_Краткое задание A_
Перечислите явления, волну которых, как сказано во фрагменте об абсорбции репатриантов, не повлекла за собой алия 70-х годов.

_Фрагмент текста_

Ривка Рабинович - Сквозь три строя
Возмущало меня также резкое изменение в политике абсорбции: устройство новых репатриантов было фактически приватизировано. Я была и остаюсь убежденной в том, что абсорбция репатриантов – это общенациональное дело, которое должно направляться государством. По моему мнению, нельзя выбрасывать нового репатрианта на конкурентный рынок и говорить ему, чтобы устраивался, как умеет. Рынок оттесняет его к тем видам работ, оплата за которые минимальна. Все мы видели в начале 90-х годов профессоров, подметающих улицы. Это не делает чести государству. В результате тяжелого положения, в котором оказались репатрианты 90-х годов, в стране возросла преступность, особенно среди молодежи.
Положение алии 70-х годов было иным. Алия 70-х годов хорошо устроилась и не повлекла за собой волну преступлений, самоубийств и алкоголизма. Бездомных, ночующих на улицах, мы в те годы не видели. Не думаю, что нынешняя система, основанная на выплате новым репатриантам различных пособий, обходится государству дешевле.
Мы, репатрианты 70-х годов, быстро обрели самостоятельность. Через три года мы уже не считались репатриантами. Верно, государство инвестировало средства на наше устройство, но это была выгодная инвестиция: мы в дальнейшем не нуждались в помощи государства – напротив, работали и вносили в экономику свой вклад.

_Рабочие данные_
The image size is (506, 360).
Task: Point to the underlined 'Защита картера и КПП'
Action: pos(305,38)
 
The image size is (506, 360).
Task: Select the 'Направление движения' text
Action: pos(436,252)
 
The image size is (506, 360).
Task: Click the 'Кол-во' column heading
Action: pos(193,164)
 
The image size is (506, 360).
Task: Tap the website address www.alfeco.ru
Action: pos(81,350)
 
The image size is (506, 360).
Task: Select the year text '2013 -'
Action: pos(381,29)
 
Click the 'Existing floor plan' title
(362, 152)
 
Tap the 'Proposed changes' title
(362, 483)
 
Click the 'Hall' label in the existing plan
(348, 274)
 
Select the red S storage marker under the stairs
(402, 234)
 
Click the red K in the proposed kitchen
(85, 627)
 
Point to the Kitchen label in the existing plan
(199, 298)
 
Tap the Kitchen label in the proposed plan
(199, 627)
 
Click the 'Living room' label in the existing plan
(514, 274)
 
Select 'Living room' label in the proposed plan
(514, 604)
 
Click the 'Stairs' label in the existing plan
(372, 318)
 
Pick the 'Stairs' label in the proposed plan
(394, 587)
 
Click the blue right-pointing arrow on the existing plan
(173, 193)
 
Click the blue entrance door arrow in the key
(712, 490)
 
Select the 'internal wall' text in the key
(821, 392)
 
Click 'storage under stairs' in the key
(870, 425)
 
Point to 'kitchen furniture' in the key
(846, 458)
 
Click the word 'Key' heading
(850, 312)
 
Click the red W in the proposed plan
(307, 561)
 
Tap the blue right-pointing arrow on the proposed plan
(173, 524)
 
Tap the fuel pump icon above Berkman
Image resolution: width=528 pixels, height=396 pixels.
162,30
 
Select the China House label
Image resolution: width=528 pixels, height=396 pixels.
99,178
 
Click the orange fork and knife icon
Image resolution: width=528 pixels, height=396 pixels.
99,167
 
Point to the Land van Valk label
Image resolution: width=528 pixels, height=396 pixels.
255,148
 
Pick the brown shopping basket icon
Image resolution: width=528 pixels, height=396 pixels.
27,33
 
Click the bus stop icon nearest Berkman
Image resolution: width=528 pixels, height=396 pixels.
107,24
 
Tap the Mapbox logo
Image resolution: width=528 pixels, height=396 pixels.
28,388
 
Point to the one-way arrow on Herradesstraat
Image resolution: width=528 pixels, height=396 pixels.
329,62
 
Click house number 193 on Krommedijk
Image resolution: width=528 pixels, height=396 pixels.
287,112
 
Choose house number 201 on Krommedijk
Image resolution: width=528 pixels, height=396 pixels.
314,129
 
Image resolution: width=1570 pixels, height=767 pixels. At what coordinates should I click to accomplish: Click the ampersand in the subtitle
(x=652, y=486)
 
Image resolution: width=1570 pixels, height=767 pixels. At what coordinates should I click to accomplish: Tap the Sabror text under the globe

_Краткое задание B_
Обновите записи на участке от начала записей до строки с «Action: pos(381,29)» включительно: замените «Select» на «Highlight», оставив прочее без изменений.

_Результат задания A_
Преступления, самоубийства, алкоголизм.

_Результат задания B_
The image size is (506, 360).
Task: Point to the underlined 'Защита картера и КПП'
Action: pos(305,38)
 
The image size is (506, 360).
Task: Highlight the 'Направление движения' text
Action: pos(436,252)
 
The image size is (506, 360).
Task: Click the 'Кол-во' column heading
Action: pos(193,164)
 
The image size is (506, 360).
Task: Tap the website address www.alfeco.ru
Action: pos(81,350)
 
The image size is (506, 360).
Task: Highlight the year text '2013 -'
Action: pos(381,29)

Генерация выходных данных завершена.